I’m almost done with the political blogging for the week, but I had to examine how candidates online this year. Here are some examples of tight races where I took a look at their online campaigns and projected winners based on their online campaigns (web, blog, & email when relevant). In most cases, the candidate with the better site won but not all.
CA Lieutenant Governor:
Better online campaign – John Garamendi, http://www.garamendi.org/
Winner – John Garamendi, http://www.garamendi.org/
(opposing candidate – Tom McClintock, http://www.tommcclintock.net/)
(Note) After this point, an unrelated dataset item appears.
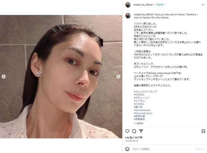Open the 2022年3月1日 post date link
The height and width of the screenshot is (153, 207).
tap(132, 141)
Better online campaign – TIE (both were good) between Dick DeVos, http://www.devosforgovernor.com/ & Jennifer Granholm, http://www.granholmforgov.com/
Winner – Jennifer Granholm, http://www.granholmforgov.com/
Better online campaign – Claire McCaskill, http://www.claireonline.com/
Winner – Claire McCaskill, http://www.claireonline.com/
(opposing candidate – Jim Talent, http://www.talentforsenate.com/)
Better online campaign – Sheldon Whitehouse, http://www.whitehouseforsenate.com/ (by a hair)
Winner – Sheldon Whitehouse, http://www.whitehouseforsenate.com/
(opposing candidate – Lincoln Chafee, http://www.chafeeforsenate.com/)
Overall comments —
One thing I noticed was that in general, more Democrats’ sites had blogs. Of course, most of them hadn’t been updated in a few days, but at least they had them. I was amazed at how the Michigan governor’s race had two sites that looked incredibly similar – but I was impressed that Granholm’s site included a Farsi (I’m assuming) translation for the huge Middle Eastern population in the Detroit area, along with Spanish. And I was a bit shocked that a couple of the Republican candidates’ sites were so sparse they could’ve been local city council web sites.